The god of thunder returns in a confusingly, cuddly storm. Thor: Love and Thunder is full of family squabbles and massive fantasy action. It’s pure chaos, but Thor’s morals eventually both save the day and save his newest movie.

Marvel continues their big screen onslaught with their first crack at a fourth movie. That’s why it seems strange that instead of the most popular characters, it’s Thor who gets a continuing legacy. Thankfully, by the end it becomes clear why Thor needed one more film to neatly sum up his drawn-out chronicles.

Taika Waititi, who was director, co-writer and actor in 2017’s fan favourite Thor: Ragnarok, returns to all three roles with his colourful, rock n’ roll style for this new sequel, picking up Thor’s adventures in the aftermath of the Thanos saga that ended three years ago.

Hero Thor Odinson (Chris Hemsworth) is taking up a new mission to help his fellow gods when a new enemy is using a powerful sword to kill gods around the universe. But to do so, he must first re-team with his brilliant ex-girlfriend Jane (Natalie Portman) who’s acquired superpowers of her own since last they met.

Marvel super-fans (and by that, I mean the most dedicated) will find the most nuance and texture to this over-loud entry to the MCU. It’s otherwise similar to 2013’s The Dark World in that the plot is too scattershot and isolated to Thor himself for the audience to engage with the greater threat at large.

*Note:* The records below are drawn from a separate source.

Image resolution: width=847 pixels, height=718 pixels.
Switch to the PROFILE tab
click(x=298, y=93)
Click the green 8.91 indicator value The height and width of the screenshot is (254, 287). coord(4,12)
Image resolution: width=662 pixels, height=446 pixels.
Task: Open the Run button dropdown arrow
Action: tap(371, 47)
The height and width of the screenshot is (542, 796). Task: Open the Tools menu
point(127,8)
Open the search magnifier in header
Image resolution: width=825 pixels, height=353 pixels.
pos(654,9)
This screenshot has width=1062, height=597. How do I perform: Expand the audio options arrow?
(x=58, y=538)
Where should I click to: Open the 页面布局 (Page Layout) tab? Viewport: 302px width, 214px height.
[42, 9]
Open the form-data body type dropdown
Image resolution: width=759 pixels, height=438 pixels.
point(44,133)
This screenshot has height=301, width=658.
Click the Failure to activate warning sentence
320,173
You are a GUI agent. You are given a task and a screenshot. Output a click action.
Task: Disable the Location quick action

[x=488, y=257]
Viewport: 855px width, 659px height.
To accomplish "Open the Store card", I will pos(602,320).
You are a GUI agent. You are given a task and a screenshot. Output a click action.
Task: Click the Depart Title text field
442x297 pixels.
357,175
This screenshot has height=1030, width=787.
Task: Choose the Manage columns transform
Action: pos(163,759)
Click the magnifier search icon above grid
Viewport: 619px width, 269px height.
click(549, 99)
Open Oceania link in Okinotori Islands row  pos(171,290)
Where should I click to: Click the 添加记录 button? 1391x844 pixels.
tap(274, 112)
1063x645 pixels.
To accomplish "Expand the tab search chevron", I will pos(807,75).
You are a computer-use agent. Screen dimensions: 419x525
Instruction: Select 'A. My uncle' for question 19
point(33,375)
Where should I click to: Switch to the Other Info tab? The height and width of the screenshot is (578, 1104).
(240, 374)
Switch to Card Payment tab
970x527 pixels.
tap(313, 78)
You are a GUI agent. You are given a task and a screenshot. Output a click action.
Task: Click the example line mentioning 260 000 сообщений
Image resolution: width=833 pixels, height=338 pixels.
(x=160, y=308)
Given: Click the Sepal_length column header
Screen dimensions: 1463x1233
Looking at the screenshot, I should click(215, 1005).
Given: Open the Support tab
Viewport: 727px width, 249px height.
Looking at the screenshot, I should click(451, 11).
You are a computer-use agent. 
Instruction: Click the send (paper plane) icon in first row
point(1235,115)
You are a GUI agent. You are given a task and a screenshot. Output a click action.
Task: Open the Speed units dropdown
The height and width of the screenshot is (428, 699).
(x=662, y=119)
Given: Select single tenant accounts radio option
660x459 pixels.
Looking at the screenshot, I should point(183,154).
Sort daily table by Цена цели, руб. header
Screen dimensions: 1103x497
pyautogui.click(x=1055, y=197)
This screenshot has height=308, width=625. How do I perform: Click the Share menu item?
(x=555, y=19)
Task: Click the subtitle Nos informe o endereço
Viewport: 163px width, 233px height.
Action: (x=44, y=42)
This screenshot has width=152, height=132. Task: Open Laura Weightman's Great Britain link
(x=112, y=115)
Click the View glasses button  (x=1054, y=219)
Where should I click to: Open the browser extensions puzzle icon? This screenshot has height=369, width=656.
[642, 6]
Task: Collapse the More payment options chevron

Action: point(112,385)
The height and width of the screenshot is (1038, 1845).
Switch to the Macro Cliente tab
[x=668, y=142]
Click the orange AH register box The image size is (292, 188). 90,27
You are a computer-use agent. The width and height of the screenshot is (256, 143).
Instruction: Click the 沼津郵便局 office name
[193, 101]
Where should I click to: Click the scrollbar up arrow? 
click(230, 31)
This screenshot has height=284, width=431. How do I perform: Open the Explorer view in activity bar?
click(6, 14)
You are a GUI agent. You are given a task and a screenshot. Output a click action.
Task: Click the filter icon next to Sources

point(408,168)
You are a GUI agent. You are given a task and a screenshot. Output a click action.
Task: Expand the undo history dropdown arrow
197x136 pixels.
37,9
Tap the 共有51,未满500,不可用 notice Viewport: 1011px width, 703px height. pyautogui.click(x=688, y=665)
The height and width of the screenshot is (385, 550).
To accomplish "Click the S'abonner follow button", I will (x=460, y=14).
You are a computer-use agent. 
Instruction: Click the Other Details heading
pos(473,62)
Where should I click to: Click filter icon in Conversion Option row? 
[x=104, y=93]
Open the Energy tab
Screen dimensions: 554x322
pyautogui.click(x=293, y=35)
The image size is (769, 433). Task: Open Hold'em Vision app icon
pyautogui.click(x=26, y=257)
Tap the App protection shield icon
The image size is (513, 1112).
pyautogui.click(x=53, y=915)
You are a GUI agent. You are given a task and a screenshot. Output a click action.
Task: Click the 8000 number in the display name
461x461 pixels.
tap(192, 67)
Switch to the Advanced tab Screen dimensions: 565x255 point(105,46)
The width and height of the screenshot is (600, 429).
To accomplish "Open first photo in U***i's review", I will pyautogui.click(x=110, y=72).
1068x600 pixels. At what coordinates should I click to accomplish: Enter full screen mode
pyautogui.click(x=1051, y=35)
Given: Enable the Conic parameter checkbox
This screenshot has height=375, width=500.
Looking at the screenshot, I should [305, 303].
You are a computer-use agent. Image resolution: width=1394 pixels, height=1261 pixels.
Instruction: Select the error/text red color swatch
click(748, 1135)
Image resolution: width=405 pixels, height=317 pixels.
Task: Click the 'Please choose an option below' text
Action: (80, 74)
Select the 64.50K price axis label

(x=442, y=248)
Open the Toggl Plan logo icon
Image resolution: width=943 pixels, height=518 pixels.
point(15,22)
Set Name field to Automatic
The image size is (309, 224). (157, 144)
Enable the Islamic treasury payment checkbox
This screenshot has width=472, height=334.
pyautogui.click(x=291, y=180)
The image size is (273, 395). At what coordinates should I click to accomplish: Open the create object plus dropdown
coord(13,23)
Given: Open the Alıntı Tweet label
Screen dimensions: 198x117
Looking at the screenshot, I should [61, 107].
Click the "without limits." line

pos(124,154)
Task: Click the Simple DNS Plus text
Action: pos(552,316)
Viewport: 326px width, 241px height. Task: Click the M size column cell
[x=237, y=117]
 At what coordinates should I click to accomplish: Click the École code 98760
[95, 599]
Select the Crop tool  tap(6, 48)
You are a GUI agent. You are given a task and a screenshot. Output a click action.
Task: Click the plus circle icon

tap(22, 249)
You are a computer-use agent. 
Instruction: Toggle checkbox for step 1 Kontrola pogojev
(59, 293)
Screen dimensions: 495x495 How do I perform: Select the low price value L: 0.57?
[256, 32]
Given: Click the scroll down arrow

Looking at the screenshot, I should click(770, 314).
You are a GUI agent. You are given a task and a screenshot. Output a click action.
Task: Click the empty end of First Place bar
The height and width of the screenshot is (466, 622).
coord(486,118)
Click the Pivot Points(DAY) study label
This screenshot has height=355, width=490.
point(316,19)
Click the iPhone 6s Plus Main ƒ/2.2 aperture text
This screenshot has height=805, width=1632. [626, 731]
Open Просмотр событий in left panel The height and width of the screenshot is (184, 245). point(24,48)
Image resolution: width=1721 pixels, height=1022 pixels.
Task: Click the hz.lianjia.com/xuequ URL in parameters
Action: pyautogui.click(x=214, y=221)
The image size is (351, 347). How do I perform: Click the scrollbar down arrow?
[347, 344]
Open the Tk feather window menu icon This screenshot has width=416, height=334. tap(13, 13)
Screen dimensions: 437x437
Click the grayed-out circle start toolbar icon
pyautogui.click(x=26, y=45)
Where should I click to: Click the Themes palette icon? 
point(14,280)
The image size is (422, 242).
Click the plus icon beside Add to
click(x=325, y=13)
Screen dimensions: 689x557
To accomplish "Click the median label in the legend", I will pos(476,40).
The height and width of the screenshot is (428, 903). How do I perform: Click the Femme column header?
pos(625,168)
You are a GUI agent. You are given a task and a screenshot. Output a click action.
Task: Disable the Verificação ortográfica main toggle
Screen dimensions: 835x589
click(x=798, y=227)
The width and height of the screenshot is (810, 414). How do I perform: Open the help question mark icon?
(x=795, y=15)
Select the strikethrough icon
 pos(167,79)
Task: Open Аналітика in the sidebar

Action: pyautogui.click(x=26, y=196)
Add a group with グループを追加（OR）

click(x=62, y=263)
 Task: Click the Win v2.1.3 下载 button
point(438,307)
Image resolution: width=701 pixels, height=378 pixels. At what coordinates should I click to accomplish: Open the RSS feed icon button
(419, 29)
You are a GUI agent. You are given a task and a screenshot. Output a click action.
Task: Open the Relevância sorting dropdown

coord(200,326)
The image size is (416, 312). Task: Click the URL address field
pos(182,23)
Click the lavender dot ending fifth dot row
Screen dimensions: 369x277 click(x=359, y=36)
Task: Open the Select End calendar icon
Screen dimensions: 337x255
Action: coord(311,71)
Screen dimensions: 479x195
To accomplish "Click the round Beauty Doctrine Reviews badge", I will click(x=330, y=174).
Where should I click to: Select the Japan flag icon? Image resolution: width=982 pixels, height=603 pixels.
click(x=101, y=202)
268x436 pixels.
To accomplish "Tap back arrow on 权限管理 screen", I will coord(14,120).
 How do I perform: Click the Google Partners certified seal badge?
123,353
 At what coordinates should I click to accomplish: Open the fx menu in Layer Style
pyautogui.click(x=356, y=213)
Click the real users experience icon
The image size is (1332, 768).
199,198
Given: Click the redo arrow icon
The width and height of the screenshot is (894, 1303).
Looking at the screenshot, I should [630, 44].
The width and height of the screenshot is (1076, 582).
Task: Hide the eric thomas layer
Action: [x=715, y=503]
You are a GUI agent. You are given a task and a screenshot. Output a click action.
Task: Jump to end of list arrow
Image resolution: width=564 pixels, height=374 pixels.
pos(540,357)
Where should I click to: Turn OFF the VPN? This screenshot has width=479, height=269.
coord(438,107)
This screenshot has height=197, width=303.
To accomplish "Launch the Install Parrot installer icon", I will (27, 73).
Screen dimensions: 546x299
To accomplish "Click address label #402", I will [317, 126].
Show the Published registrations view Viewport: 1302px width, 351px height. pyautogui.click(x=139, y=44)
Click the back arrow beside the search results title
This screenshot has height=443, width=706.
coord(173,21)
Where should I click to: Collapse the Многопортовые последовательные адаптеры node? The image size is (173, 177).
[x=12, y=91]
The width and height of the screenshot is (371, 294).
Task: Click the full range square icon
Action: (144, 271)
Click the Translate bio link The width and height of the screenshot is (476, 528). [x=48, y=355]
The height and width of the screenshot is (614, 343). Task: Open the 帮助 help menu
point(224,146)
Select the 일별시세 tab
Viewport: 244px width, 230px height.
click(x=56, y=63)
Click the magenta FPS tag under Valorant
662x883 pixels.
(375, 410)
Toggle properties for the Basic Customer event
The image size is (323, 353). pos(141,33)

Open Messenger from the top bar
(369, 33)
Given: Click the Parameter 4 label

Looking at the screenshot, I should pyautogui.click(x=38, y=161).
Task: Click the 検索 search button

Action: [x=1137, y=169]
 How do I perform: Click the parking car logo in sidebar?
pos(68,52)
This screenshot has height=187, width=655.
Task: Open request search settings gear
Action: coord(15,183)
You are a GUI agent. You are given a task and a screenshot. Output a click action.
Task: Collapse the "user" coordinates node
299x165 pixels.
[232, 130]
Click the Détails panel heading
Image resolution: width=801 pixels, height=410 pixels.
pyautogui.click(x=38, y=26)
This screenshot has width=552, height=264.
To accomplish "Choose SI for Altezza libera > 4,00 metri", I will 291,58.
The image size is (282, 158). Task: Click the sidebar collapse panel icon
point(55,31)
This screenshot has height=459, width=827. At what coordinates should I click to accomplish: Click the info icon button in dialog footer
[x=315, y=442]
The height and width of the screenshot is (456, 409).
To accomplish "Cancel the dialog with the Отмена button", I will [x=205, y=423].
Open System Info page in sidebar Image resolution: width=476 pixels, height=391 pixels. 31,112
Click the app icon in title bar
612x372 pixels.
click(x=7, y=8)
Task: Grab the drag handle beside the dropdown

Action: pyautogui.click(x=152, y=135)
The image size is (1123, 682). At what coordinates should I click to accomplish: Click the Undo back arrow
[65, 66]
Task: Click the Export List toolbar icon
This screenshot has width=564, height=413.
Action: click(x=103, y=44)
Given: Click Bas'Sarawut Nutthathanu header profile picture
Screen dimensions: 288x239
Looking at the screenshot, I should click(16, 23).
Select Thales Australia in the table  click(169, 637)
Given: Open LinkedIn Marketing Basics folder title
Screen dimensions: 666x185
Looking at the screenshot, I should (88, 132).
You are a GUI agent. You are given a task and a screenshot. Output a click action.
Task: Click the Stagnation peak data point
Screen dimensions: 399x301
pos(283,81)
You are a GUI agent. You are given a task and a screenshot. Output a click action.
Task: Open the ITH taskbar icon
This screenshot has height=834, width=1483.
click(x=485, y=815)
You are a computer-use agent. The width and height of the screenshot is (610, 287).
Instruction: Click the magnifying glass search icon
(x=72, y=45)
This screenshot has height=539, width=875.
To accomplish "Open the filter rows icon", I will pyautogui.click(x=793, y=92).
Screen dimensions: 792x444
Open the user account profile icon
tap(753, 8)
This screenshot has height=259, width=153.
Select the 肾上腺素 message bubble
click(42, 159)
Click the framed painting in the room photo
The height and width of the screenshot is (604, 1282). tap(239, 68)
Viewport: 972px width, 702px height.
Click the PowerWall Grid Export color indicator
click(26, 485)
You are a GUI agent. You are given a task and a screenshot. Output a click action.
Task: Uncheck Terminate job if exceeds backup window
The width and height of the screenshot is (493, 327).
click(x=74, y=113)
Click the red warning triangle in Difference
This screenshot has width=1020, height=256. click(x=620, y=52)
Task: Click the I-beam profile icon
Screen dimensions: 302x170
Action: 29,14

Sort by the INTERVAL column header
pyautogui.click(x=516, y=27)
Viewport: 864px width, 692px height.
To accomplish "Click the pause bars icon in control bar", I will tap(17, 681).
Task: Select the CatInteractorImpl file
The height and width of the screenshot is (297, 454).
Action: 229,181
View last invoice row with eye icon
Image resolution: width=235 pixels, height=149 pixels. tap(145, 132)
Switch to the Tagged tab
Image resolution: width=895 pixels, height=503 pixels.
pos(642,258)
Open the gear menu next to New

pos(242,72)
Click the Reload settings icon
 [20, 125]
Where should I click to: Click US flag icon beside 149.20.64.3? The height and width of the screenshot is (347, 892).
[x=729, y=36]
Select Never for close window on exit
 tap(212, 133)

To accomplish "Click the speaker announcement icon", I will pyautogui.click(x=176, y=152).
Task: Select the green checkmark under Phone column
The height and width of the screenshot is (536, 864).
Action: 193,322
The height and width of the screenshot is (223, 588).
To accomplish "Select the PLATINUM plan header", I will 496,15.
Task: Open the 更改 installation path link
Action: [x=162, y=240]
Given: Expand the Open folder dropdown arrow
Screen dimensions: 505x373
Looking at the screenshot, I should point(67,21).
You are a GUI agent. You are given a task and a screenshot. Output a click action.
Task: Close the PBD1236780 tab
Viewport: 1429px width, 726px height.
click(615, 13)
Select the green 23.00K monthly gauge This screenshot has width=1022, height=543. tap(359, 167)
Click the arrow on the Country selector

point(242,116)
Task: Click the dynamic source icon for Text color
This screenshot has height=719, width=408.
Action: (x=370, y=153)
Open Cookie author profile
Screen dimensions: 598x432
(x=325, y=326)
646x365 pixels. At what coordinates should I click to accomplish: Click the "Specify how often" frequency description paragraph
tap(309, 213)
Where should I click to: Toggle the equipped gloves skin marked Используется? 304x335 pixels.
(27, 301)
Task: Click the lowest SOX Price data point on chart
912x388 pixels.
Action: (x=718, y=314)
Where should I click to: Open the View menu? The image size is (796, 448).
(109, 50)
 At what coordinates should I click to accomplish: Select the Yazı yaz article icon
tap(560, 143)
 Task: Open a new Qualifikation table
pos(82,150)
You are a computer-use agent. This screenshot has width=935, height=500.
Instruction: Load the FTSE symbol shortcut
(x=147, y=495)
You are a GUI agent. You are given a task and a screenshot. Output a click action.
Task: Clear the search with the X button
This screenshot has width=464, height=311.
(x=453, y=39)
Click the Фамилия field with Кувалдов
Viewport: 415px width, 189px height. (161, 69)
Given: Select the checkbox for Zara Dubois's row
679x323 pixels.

What I do appreciate is how neatly the ending is crafted. Neither Thor nor Jane Foster had definitive endings to their stories from their previous film appearances, so to see each of them at last have a satisfying end makes for a hopeful post-Thanos epilogue.

The title Love and Thunder is greatly appropriate, and while the breezy pacing is narratively simple, I applaud the titular theme in how our love for others is more powerful than the raw might of battle. But that doesn’t forgive the shallow antics of our main hero.

How is it that, after being thousands of years old and appearing in several Marvel movies to date, the character of Thor is as equally wiser and more clueless than when we first met him in 2011?

Thor’s movie arc began as too serious, and now it has swung too far in the opposite direction to be soullessly silly. If he truly is "the god of thunder", his immaturity and brash behaviour needed to be overcome eons ago.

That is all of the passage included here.